Top of Data supplied

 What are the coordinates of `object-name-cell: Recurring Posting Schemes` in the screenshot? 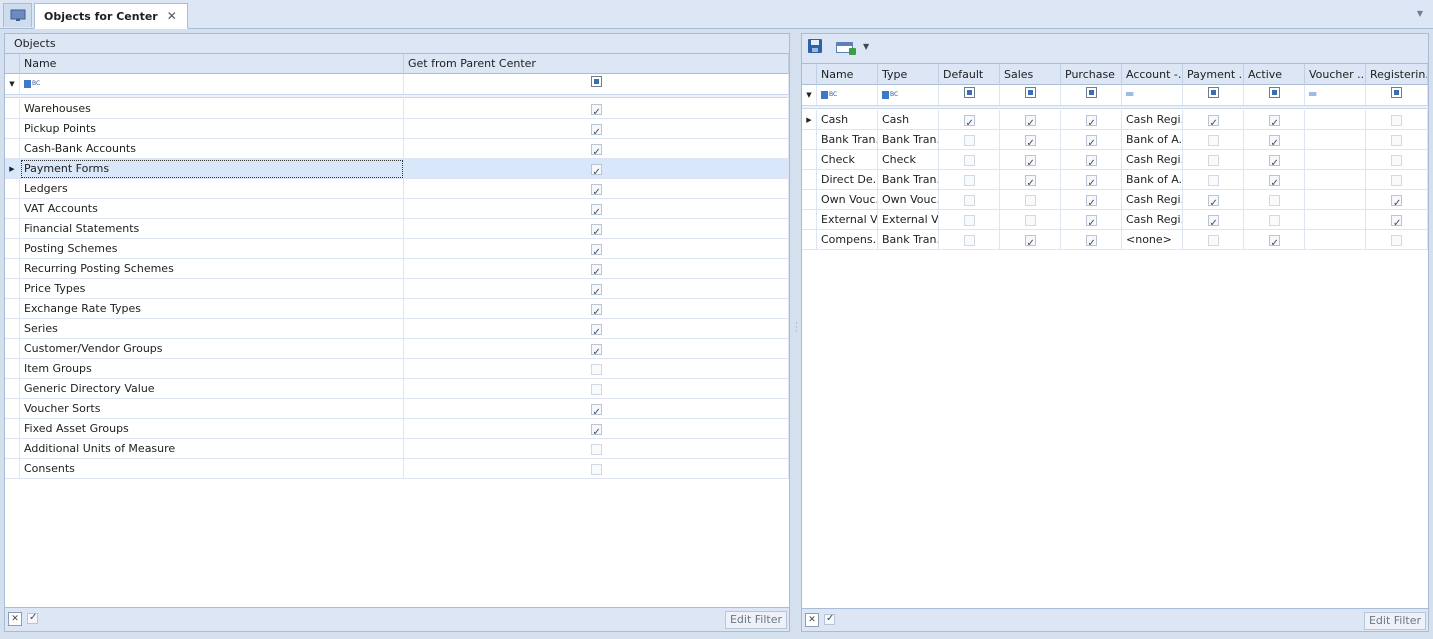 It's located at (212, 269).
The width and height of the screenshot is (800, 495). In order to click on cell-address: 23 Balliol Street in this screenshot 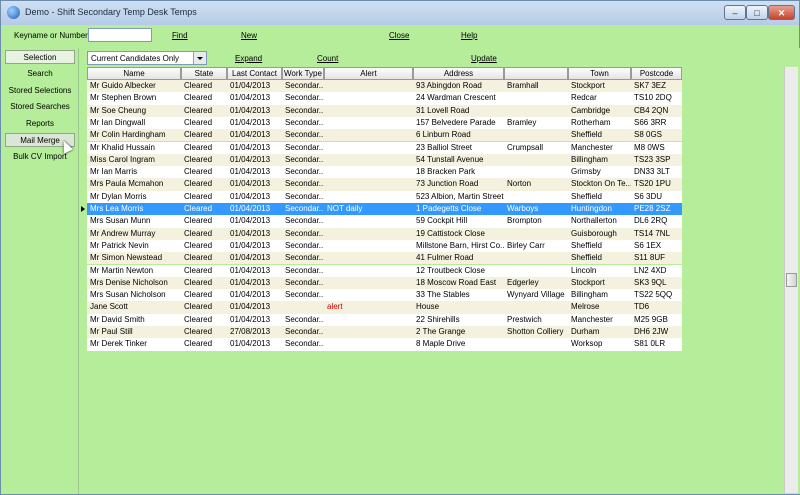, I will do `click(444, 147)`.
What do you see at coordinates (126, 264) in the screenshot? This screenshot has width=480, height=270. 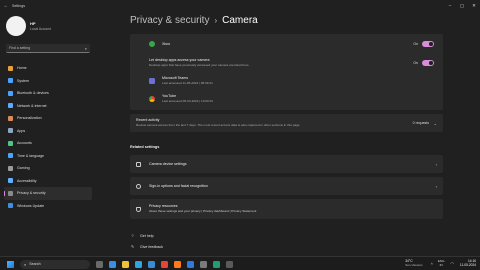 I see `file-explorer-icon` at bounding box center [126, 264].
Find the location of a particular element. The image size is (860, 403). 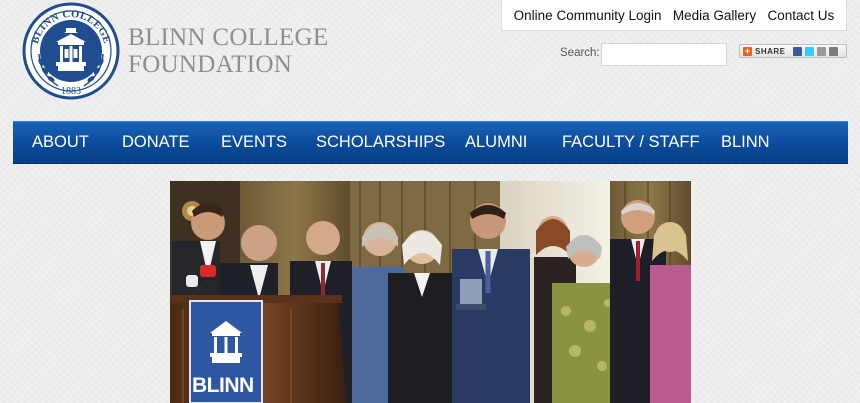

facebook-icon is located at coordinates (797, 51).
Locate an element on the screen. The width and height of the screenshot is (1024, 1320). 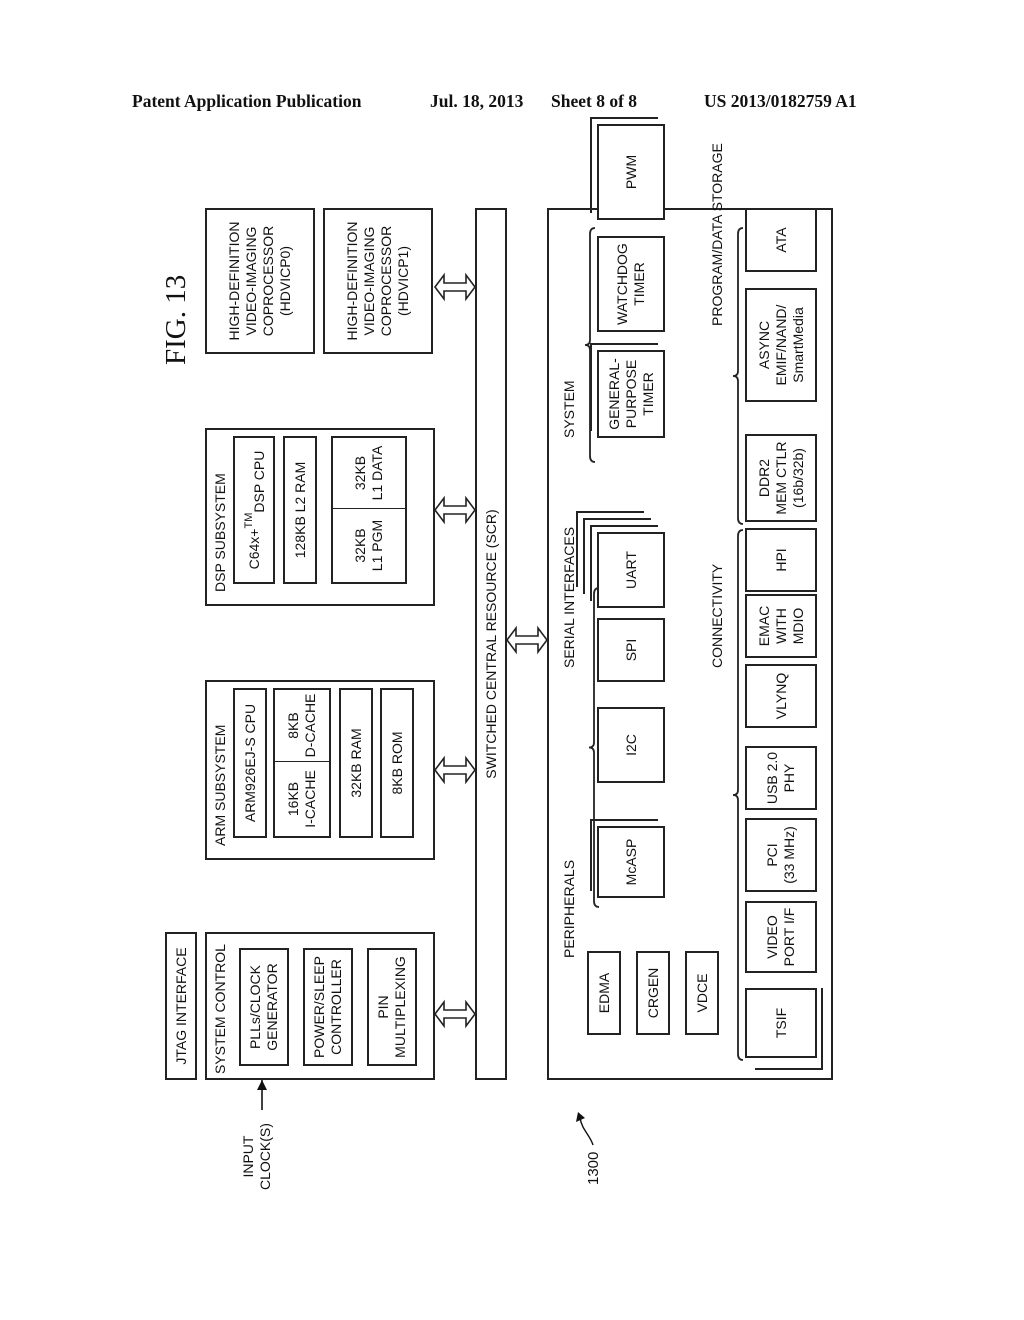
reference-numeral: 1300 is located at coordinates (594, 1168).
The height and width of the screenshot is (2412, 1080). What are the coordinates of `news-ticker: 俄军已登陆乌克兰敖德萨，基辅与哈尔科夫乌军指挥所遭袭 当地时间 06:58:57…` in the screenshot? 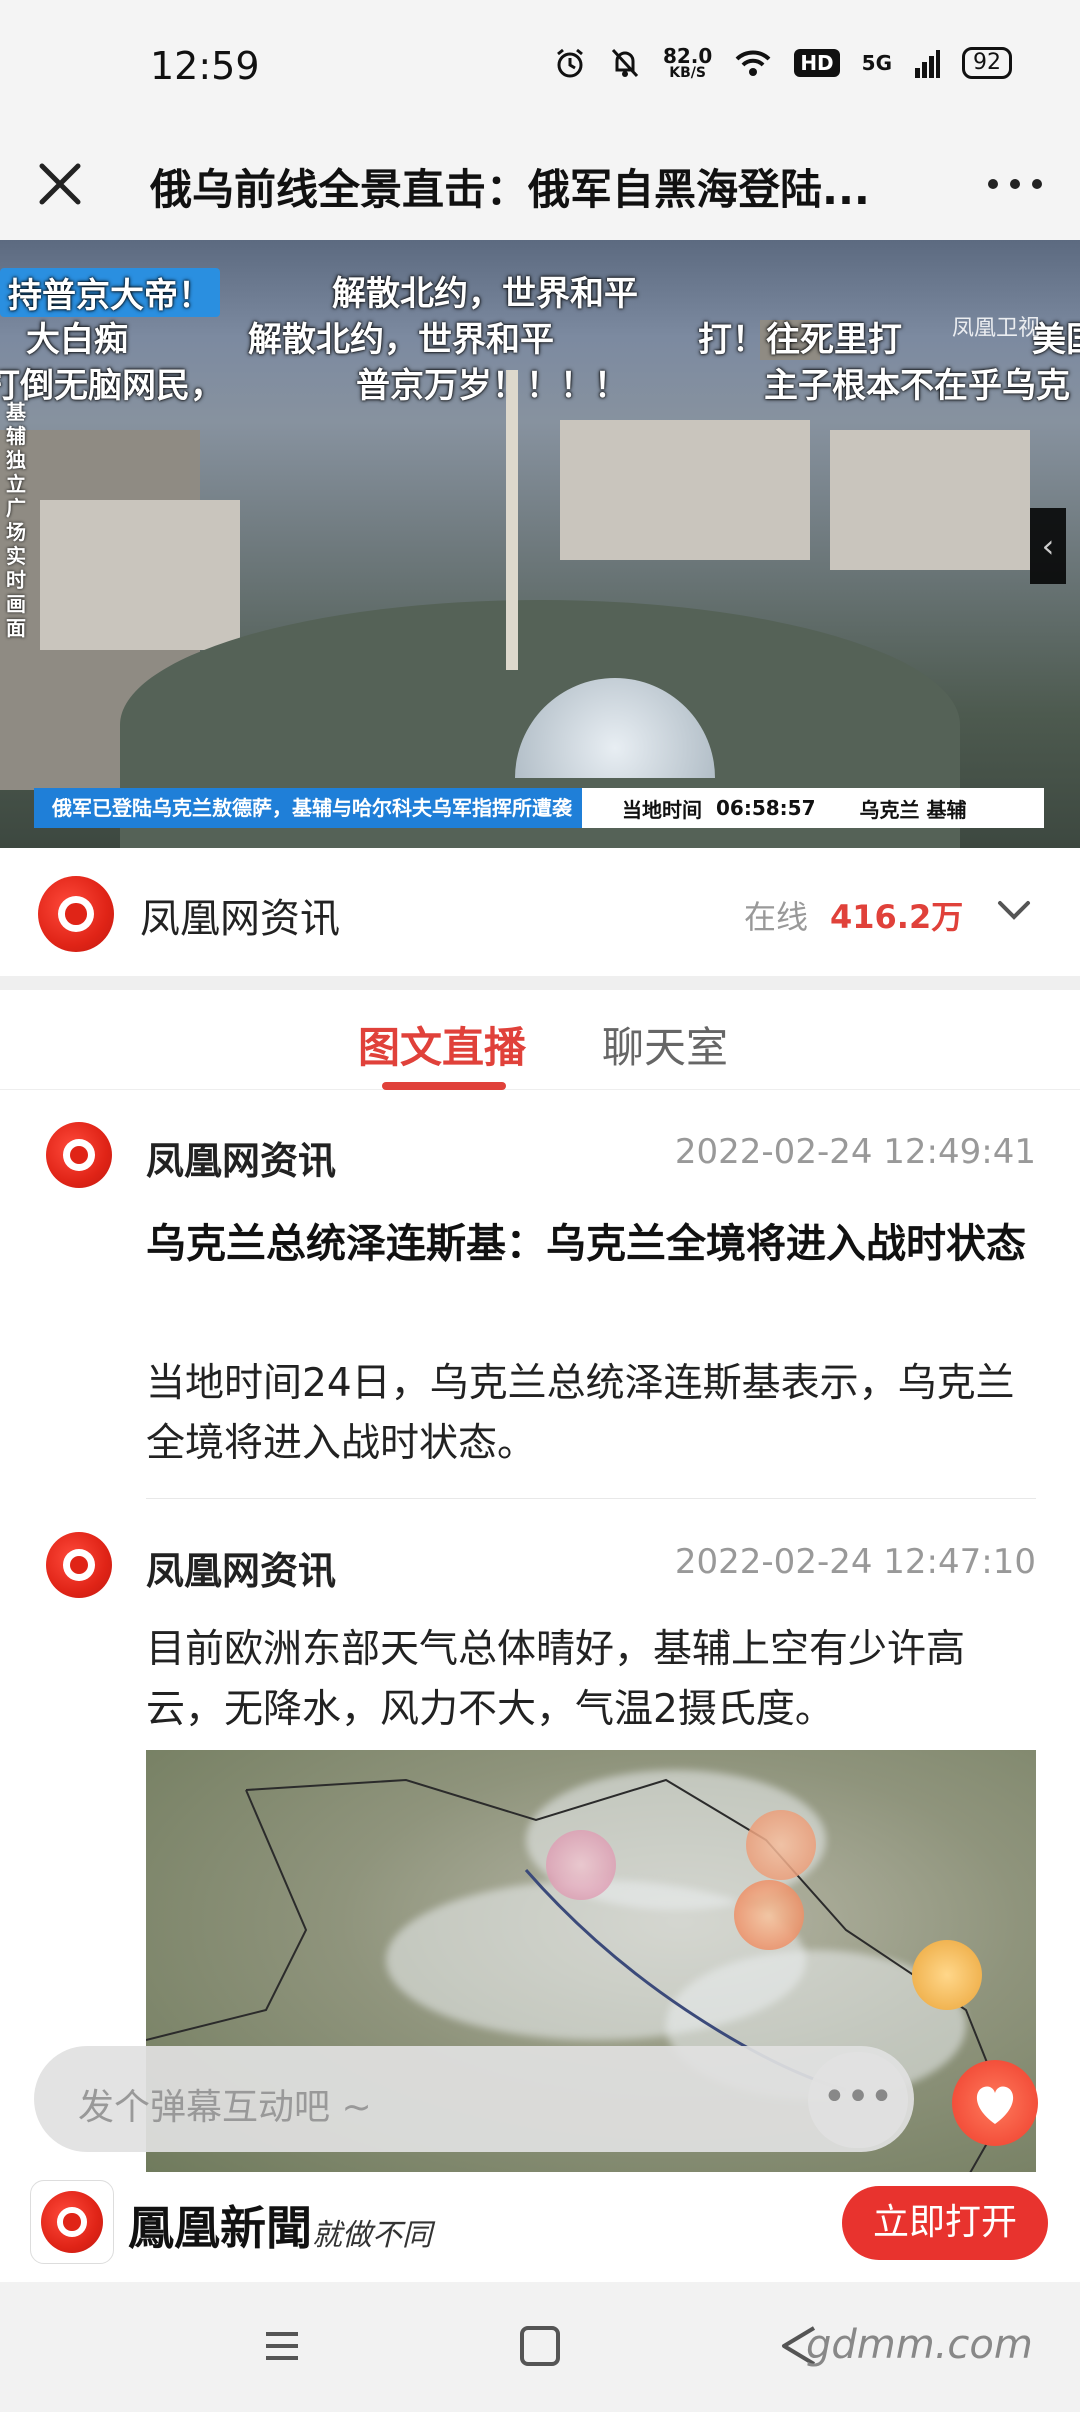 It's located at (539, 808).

Bottom of Data supplied

*Exercise description*. Reproduce the data from the line containing "Locate an element" through the line containing "reference-numeral: 1300 is", including both of those lines, and leave the pictures out.

*Your solution*.
Locate an element on the screen. The width and height of the screenshot is (1024, 1320). 
reference-numeral: 1300 is located at coordinates (594, 1168).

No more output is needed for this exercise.